Now though, the threat that healthcare money may be taken away, specifically through Medicare financial penalties under the ACA, has become a key driver in a recent wave of real-time predictive analytics projects using Big Data.
Medicare penalties are attached to 30-day readmission rates for three core measures—heart failure, acute myocardial infarction and pneumonia—but more conditions subject to penalties will be added in 2015.
Are such penalties the best way to incentivize more providers to move to predictive analytics? Maybe not.
While acknowledging the three targeted conditions account for 10% of all readmissions in the Medicare population, researchers Dr. Karen Joynt and Dr. Ashish Jha, working in the department of health policy and management at the Harvard School of Public Health, noted that two studies have indicated that fewer than 20% of readmissions are preventable.
Writing in the New England Journal of Medicine in 2012, when the ACA penalty system was about to be launched, Joynt and Jha complained that the metrics coerce hospitals into devoting limited resources to a “misguided” policy mandate “since much of what drives hospital readmission rates are patient- and community-level factors that are well outside the hospital's control,” they said.
In subsequent writings, Joynt and Jha pointed out that the penalties fell disproportionately on larger, more urban and safety-net hospitals. They noted in a March 2013 NEJM article that the program “opts out of accounting for socio-economic status altogether, leaving hospitals that disproportionately care for the sickest and poorest patients at particular risk for penalties.”
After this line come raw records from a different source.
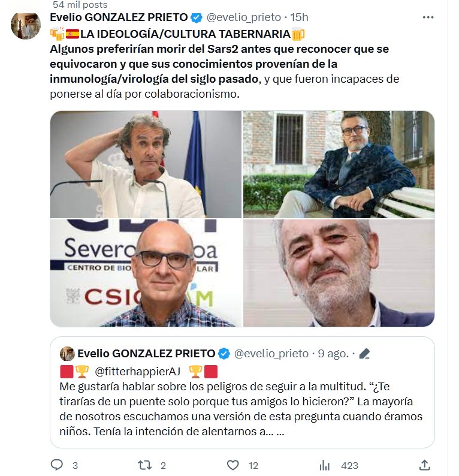The width and height of the screenshot is (459, 476).
Task: Click the repost arrows icon
Action: pyautogui.click(x=144, y=465)
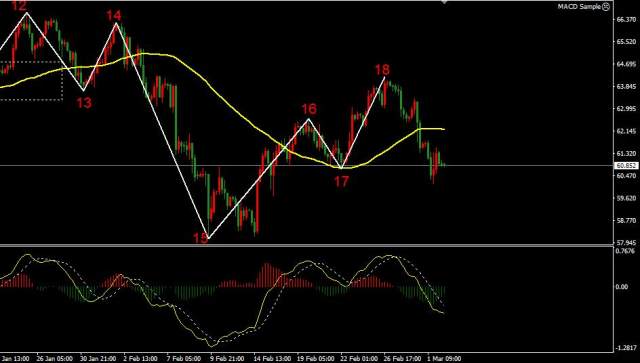The height and width of the screenshot is (363, 640).
Task: Click the chart shift triangle marker at top
Action: (x=444, y=2)
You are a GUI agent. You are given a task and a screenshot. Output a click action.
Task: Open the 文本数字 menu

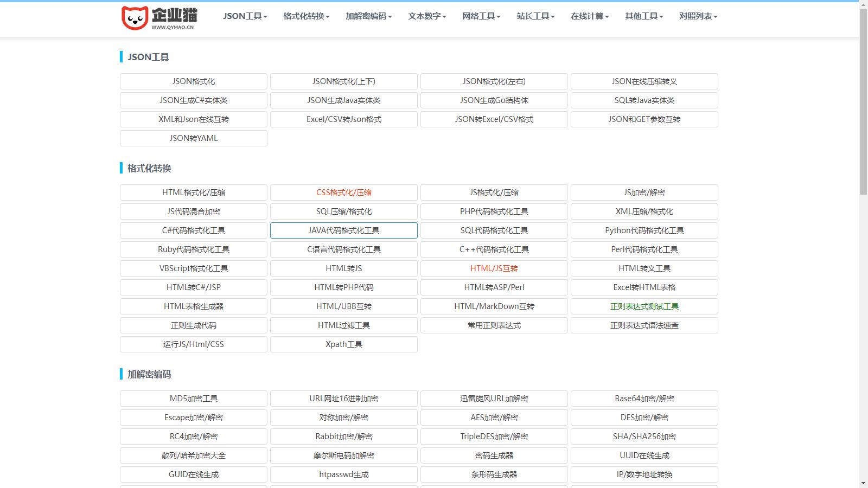(x=427, y=16)
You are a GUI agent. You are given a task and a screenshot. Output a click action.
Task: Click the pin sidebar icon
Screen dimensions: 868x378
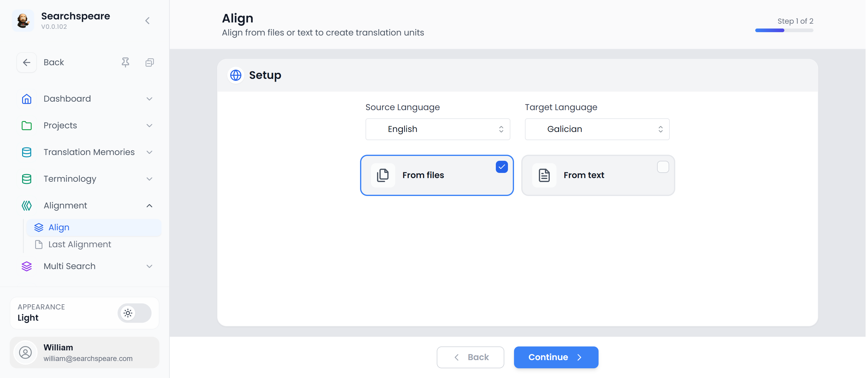pyautogui.click(x=125, y=62)
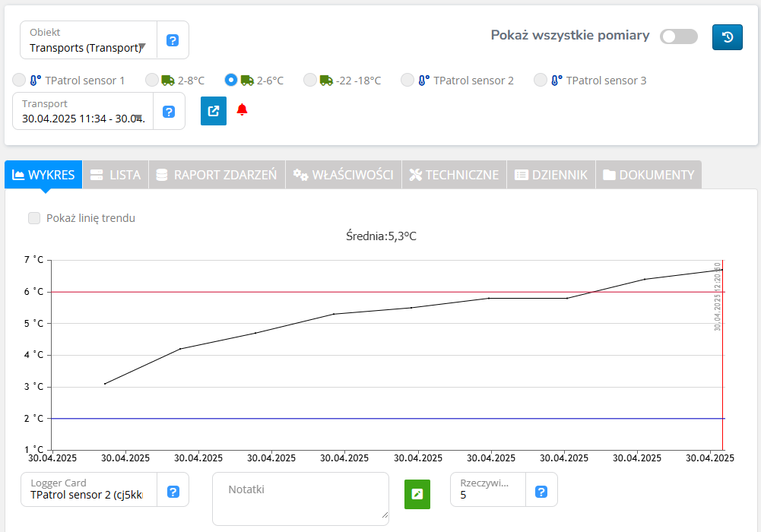Go to the DOKUMENTY tab
The width and height of the screenshot is (761, 532).
(648, 175)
Still, they advocated tweaking rather than abandoning the penalty program. They recommended that the feds add an adjustment factor for patients' socio-economic status. They also advise weighing penalties according to the timing of the readmission, with full penalties for readmissions a few days after discharge (which are more likely the result of poor planning, they said, and therefore more under the hospital's control), and lesser or no penalties for readmissions occurring later after the discharge date (which are more likely a consequence of the severity of a patient's illness, they said).
In June, a group of U.S. Senators introduced the Hospital Readmission Accuracy and Accountability Act that would require the CMS to account for patients' socio-economic status when calculating risk-adjusted readmissions penalties.
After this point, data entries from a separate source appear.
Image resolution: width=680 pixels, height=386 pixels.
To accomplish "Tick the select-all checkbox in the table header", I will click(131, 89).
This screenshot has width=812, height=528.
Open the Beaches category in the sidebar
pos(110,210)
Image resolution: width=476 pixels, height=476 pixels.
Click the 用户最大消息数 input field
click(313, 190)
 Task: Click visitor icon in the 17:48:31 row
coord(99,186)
A recent study published in the policy journal Health Affairs noted that some safety-net hospitals with lower than expected mortality rates are also susceptible to Medicare penalties for higher readmission rates.
Meanwhile, Jha said his own thinking on readmissions has “evolved” since 2012.
“Readmission rates have started coming down and that's a good thing,” he said, “but safety-net hospitals are twice as likely to get the penalties. In my mind, that doesn't make sense. It's just a different ball game taking care of patients that are homeless. Why not address that?”
And, Jha acknowledged, even if predictive analytics are initially introduced to reduce targeted hospital readmissions and avoid penalties, they could be further employed for other quality improvement and cost-reduction processes.
“You have a couple hundred hospitals participating in bundled-payment programs and a couple hundred participating in ACOs,” Jha said. “There is a broad realization that you have to start doing predictive analytics, and to the extent that the readmissions measures have played a role in that, I like it. We should just fix the negatives.”